Exercise prompt |
Only the lines below, from the one with "Click the LIVE environment toggle badge" through the one with "Task: Click the back chevron next to Add zone", are to be written out, exactly.

Information supplied |
<<<<

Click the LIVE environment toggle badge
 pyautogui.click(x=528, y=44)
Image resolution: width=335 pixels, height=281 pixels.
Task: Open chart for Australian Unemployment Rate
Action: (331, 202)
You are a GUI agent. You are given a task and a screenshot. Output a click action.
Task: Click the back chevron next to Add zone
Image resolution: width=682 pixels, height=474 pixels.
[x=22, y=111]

>>>>
<<<<

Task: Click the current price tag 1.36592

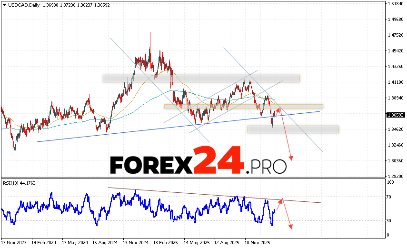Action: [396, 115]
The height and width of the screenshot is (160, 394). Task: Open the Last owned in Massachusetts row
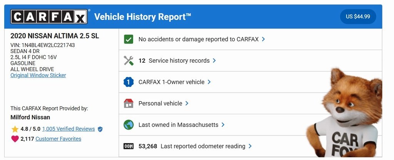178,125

>>>>

Exercise output |
Click the LIVE environment toggle badge
 pyautogui.click(x=528, y=44)
Image resolution: width=335 pixels, height=281 pixels.
Task: Open chart for Australian Unemployment Rate
Action: (331, 202)
You are a GUI agent. You are given a task and a screenshot. Output a click action.
Task: Click the back chevron next to Add zone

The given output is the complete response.